- Written task: Please write out the lines below word for word, leaving out the pictures.

- Supplied data:
[BEGIN]

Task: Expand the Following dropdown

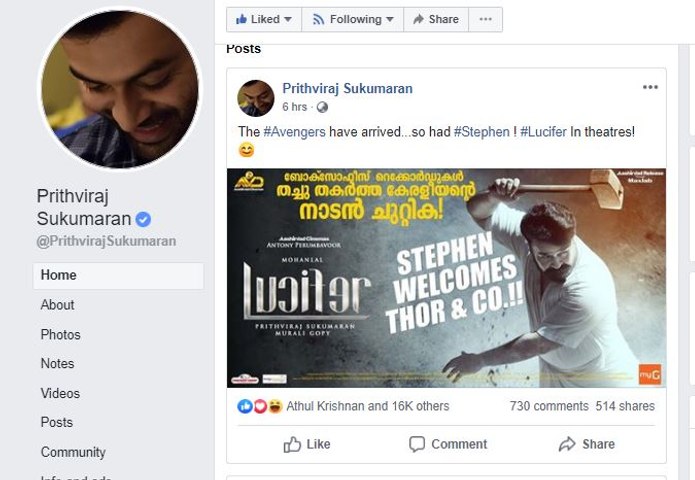Action: click(x=352, y=19)
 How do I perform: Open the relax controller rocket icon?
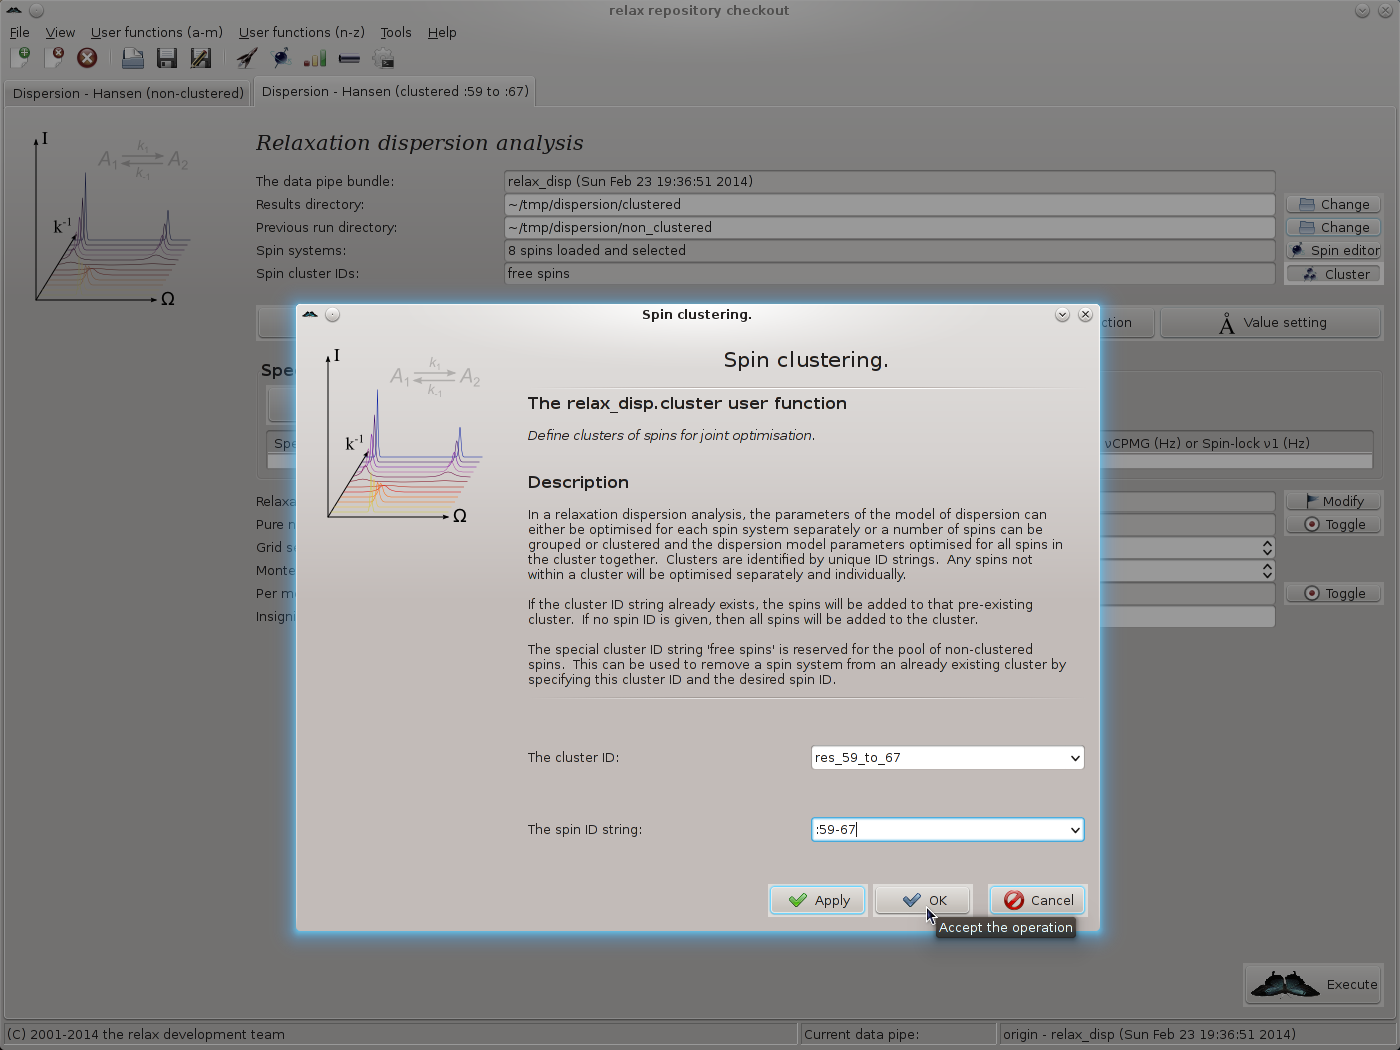tap(247, 58)
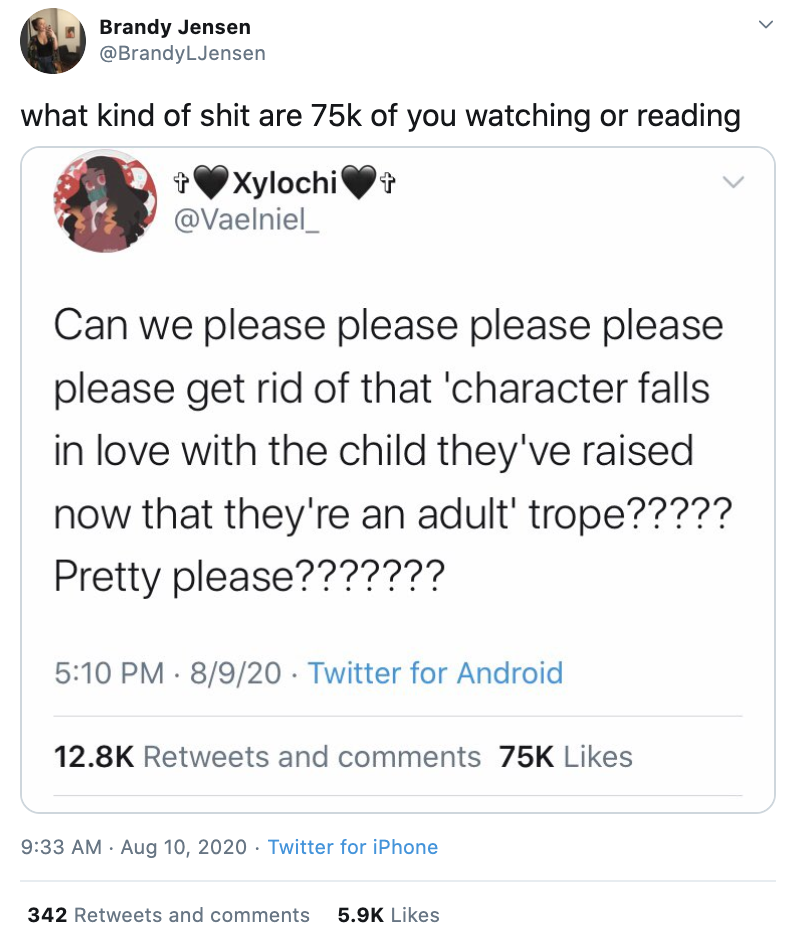Select Brandy Jensen's tweet text about 75k watchers
Viewport: 792px width, 940px height.
pos(380,115)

[END]

- Response:
Task: Expand the Following dropdown

Action: click(x=352, y=19)
 How do I perform: Open the relax controller rocket icon?
tap(247, 58)
Select Brandy Jensen's tweet text about 75k watchers
Viewport: 792px width, 940px height.
pos(380,115)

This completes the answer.